右は十分なバックは、右脚の退化を開始する位置に右足首の関節5秒を理解すると、交換を繰り返して5 〜 10倍の右脚に手を向上させる版: 、彼の右脚を持ち上げる。 > > >韓国の薄いファック減量のほとんどの
6.Tシェブロン
フォーカスを失う重量:腹部、背中、太もも後部
ストレッチ焦点:インナー太もも、足を閉じて、股関節屈筋足一緒に立って、お尻、手指先着陸体曲げによる減速し始めた。後方は左脚を上げる。場合はわずかに右ひざを曲げている困難を感じることができます。その姿勢は、 5 〜数、彼の左脚を置く維持、彼の右脚 威哥王。 5 〜 10回繰り返します。 。
ヨガの時間
玲-ホイ、ヨガミス彼杰、ヒントの創立者は、夏の最後の時間に間に合うようにするために迅速な方法で減量を教えるお好みの長ビキニ! > > >ヨガのトピックはぴねす!
ケーゲル〜 7小型PPの傾斜運動
効果:強化尻、膀胱と尿失禁予防を強化するとエネルギーを強化し、ヒップラインを最適化します。
態度:
1つの。仰臥位、膝を曲げ、足を開いて自分の足の足底の側面に相対、彼の手を自分の頭の上、組んでいる。

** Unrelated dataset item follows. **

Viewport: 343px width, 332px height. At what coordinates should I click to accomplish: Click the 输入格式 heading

b.吸入すると、お尻を引き締める上の最大値を運んだ。
3 天天素 。このポジションを維持するためには数秒。
C.呼吸、徐々に尻、リラックスを定める。
Dの上の行動を数回繰り返されます。
8 。トランク脚片足ストレッチのスタイルが表示されません
効果:この運動は、脚のラインを美しく靱帯と脚の筋肉のストレッチすることができます。その一方で、自律神経系のバランスも、ついでに、過剰な腹部の脂肪を減らす体を維持することができると軽量。 > > >お客様の反応が薄いの開発
態度:
1つの。仰臥位、足をまっすぐ、手は体の両側に配置した。
b.右太ももの右手は、吸入、左脚を持ち上げる、彼の左手には左親指を引っ張ってくる。
c.彼の上半身をゆっくりと、息を、彼の左の足を引っ張ってくる彼の額を解除した。
D. 、 5秒間、深呼吸する、この姿勢を維持するために曲美
E.呼吸、上半身をゆっくり躺平。 6 。ブレス、体の左側に、内側の太ももの筋肉を伸ばし彼の左脚を入れた。

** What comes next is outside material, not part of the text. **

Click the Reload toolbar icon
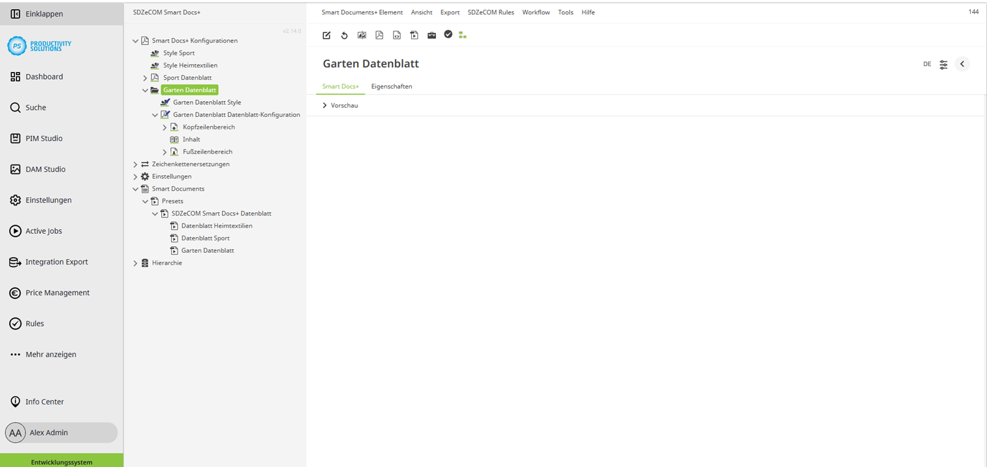pos(345,35)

F. 、 5秒間、深呼吸する、この姿勢を維持するために。
トを吸い込むと、初期の姿勢に戻す。
簡単に腰三角バケットタイプの9 。撲滅
効果:これは、いくつかのヨガの姿勢法の背骨の両側の姿勢を曲げることです。実務でのジェスチャーは、腰の余分な脂肪、ウエストExpressは、バケツを改善するために、腰の筋肉にも強いことができるだけでなく、あなたの体をもっと、もっと柔軟性の高い柔軟性を作ることができる目標を歓迎した。

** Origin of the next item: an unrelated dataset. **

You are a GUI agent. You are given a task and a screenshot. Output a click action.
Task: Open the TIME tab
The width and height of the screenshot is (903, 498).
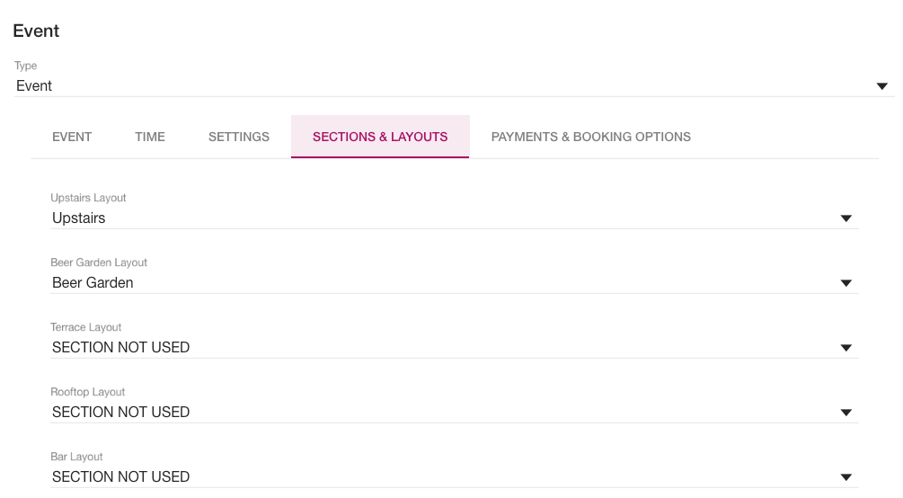(x=150, y=137)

7年前、宜蘭Cialis、体重55キロ。その時、彼女は全く自信がないと述べた。 5年前にダンスのコースを勉強し、今後の一環として、卒業時の"ダンス"のダンス教師から宜蘭、自信を取り戻すために。宜蘭の現在24歳、昔の体重48キロ、常に自信に満ちている: "立派な体格で、自信は当然だ。 "どのようにダンスからの信頼を構築するの宜蘭の質問ですか?彼のことを考えずに言った: "私の頭のように背が高く、筋肉の行になりますがたくさん良いとなって踊り、以下肚腩探しのためのダンスは常に自分の手と足で移動するためには、 Xiaolianされるので、必要があります筋肉の健康のすべての部分。 "
確かな筋の体重は
"読書ダンスクラス、 、下、このような動きを引き出しとしてsquattedストレッチなどの基本的なダンスのクラスは、通常のウォームアップ、フィットネスルームでは、手の筋肉のように、背の筋肉の下にいくつかの運動の筋肉増強を行うための手段は、脚や腹部の筋肉をしている、筋肉は非常に強力で、通常の調律を着用しているので levitra、私がこの非常に元の人々のほとんどだと、踊りは、背が高く、事実上の多くではなく、テロのようなようにブロックされ服にとてもよく似合うよ" "この人たちみんなの太った腹、ダンスを懸念しているとされ、後に多くはない。これは本当に予想外です。 "イランのすべての笑顔だった。
根気良くフィットネス
ジャズダンス、タップダンスを楽しむ宜蘭のダンス、率直にダンスを減らすために遅延しているがされていたことを認めながら、おなかの脂肪を出てから長いので、彼女は、少なくとも週に2日間(含むダンス、ジャンプすると、ダンス、ダンスの練習を教え1つ) 、ジムに週3回、 1日伸びる可能性があるたびに、腹部扩胸は座り込み運動をする。ダンスの多くの種類の数多くの変更は、自分の学習を享受するには、お気に入りのビート減量すると、ジムでは、生活に直面して選択することができますは、重量部を行使する機器、さらには興味を失うてないよ! 春、食べたり飲んだりするのは、冬の後、婦人服上班服で、それは難しいの最初やドレスを着ることには Motivatベルトを発見した到着しましたか?食欲の贖宥では、腰の長い前にしている、いくつかの脂肪を知っていた。数強力レディースできるだけ早くすらりとした体格のような、かなりの数のヨガの動き腰腹マイナス繊維限り、米もしエヴァヨガインストラクターのためのモデルを見ては、ヨガでやせて見える小蛮腰の効果を知っている返信を望んでいる。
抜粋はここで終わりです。